Снисходительно улыбаясь, Рената встала, поправила юбчонку.
– Знаешь, как ты кончишь? Будешь босоногим таскаться по Лупу с плакатом: «Туда, где нам предстоит веч ность!» Давай звони своему Хаггинсу, и пойдем ужинать – только не к Румпельмейеру.
Я позвонил Хаггинсу, и мы договорились встретиться на вернисаже в галерее Кутца.
– Что там, в Гумбольдтовом завещании? – спросил я.

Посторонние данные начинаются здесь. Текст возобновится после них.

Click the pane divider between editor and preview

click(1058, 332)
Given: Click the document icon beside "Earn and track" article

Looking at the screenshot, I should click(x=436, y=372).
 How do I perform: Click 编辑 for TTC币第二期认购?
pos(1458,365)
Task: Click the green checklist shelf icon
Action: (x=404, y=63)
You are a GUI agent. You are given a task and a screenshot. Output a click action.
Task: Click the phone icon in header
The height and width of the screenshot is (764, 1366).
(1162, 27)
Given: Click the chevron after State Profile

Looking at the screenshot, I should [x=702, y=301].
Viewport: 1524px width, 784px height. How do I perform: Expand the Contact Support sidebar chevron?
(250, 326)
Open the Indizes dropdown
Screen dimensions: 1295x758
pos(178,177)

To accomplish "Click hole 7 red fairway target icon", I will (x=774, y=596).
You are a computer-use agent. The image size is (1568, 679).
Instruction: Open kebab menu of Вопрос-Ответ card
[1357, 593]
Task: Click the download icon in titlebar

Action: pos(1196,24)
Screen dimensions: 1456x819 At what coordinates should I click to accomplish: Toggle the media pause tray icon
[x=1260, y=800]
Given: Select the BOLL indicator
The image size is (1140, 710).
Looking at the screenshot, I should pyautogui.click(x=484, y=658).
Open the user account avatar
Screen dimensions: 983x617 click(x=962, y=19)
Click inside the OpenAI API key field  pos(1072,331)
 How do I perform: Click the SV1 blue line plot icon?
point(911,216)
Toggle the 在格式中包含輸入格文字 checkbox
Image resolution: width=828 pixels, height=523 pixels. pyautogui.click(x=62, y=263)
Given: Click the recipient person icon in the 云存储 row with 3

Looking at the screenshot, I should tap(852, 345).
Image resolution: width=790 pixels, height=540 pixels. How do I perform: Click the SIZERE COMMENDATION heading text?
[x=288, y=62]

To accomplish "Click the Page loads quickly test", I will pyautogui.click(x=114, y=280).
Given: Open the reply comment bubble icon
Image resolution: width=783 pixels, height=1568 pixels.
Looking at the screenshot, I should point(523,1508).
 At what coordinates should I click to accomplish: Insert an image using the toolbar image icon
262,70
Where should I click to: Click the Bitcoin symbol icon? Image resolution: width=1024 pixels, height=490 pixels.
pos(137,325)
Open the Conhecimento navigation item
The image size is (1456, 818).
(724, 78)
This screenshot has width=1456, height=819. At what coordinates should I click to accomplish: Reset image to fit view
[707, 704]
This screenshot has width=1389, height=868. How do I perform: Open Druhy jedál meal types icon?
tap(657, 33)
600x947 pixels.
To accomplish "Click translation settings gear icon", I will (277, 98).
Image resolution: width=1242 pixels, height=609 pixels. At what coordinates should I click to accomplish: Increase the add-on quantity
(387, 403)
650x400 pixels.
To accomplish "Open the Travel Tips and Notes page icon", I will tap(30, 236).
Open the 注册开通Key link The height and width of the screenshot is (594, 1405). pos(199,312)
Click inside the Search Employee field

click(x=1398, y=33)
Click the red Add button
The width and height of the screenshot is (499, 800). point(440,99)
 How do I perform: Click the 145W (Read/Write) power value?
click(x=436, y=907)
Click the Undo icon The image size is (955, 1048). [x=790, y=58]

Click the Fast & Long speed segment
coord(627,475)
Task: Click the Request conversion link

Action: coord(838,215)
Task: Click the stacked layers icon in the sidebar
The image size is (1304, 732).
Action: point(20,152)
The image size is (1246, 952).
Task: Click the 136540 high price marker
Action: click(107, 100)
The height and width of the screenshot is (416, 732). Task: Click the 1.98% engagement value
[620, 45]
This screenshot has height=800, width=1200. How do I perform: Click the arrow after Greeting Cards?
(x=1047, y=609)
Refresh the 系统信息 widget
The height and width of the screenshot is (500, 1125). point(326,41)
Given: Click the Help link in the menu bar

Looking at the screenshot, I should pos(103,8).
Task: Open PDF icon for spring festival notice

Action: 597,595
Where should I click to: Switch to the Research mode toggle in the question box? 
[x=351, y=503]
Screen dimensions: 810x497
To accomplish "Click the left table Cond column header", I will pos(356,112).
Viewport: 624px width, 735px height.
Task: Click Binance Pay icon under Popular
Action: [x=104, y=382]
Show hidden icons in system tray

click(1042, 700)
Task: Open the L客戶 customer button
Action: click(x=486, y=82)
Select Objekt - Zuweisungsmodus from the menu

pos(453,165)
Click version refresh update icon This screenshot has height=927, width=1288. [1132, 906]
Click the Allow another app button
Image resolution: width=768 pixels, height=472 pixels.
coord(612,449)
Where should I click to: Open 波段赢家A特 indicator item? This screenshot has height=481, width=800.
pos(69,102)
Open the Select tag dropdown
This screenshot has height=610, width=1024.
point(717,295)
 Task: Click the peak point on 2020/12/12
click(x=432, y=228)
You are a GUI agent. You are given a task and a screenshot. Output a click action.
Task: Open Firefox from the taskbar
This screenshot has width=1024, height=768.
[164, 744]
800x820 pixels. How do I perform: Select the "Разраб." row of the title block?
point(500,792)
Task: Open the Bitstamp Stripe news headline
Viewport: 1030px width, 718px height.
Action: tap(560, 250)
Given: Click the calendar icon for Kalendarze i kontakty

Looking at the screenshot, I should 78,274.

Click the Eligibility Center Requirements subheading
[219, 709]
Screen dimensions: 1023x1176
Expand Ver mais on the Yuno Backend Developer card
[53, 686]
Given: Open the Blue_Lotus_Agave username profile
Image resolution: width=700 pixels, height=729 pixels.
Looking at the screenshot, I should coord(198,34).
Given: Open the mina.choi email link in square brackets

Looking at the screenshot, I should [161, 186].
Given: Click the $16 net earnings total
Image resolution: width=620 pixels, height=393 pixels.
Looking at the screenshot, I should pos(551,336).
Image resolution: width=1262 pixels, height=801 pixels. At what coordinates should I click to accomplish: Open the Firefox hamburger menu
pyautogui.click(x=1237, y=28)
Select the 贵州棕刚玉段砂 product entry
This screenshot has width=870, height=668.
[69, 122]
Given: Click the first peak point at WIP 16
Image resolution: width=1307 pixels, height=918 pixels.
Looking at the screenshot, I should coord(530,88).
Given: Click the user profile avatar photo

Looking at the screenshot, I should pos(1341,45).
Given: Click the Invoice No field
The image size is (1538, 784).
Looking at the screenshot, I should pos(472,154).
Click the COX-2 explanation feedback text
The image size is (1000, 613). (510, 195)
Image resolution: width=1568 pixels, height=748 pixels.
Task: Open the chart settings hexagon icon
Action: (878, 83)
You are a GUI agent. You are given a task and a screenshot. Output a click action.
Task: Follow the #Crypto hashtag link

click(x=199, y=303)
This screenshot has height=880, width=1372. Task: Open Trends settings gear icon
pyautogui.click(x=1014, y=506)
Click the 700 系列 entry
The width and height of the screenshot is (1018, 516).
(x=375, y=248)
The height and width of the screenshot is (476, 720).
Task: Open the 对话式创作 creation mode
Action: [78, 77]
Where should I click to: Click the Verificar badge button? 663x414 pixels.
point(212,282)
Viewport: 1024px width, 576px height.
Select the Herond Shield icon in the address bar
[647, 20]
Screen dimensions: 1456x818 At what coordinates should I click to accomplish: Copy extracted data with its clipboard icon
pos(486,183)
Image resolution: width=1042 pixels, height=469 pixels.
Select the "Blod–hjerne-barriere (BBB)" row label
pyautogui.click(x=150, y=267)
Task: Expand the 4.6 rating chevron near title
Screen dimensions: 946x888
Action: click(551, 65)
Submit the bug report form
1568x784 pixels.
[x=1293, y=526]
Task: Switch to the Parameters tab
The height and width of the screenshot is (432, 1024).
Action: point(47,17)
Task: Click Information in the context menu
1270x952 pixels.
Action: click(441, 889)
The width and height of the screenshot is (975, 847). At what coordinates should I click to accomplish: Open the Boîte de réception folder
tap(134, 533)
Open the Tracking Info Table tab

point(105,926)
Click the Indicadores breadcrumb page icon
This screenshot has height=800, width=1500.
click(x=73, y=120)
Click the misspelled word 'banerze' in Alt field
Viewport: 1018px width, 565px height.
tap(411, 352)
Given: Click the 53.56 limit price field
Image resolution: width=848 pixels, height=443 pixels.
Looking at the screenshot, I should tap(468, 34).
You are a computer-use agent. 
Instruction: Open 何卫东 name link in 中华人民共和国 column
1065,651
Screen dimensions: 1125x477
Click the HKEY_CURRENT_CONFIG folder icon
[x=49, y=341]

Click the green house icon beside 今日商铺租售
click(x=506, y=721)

– Есть кое-что, – ответил Хаггинс.
В конце сороковых Хаггинса знала вся Гринвич-Виллидж. В его квартире собирался кружок, где спорили о политике, литературе, философии. Там бывали такие люди, как Чиармонте, Рав, Абель, Пол Гудмен и фон Гумбольдт Флейшер. Помимо любви к Гумбольдту, меня, незаменимого члена кружка, ничто не объединяло с Хаггинсом. Мало того, кое-чем мы раздражали друг друга. Несколько лет назад на съезде Демократической партии в Атлантик-Сити, этой увеселительной дыре, мы наблюдали, как Линдон Джонсон язвил по поводу Губерта Хэмфри и его делегации. Хаггинс посылал репортажи со съезда в ежедневную «Женскую одежду», и что-то посреди праздничного запустения восстановило его против меня. Мы вышли на набережную, к укрощенному вдоль берега Атлантическому океану, и здесь Хаггинс обрушился на меня. Тряся седеющей козлиной бородкой, он в пух и прах разнес мою книгу о Гарри Хопкинсе, которую я выпустил той весной. Хаггинс был неплохим журналистом, куда лучше, чем я, и, главное, знаменитым богемным диссидентом, приверженцем революционных перемен. Что хорошего я нашел в заурядном политике Хопкинсе и вообще в Новом курсе? По его мнению, я постоянно протаскиваю в свои книги похвалы американской системе правления. Я – типичный апологет, рупор истеблишмента, продажный писака, можно считать, Андрей Вышинский. На съезд, как и повсюду, он явился в джинсах и кедах – длинноногий розовощекий разговорчивый заика.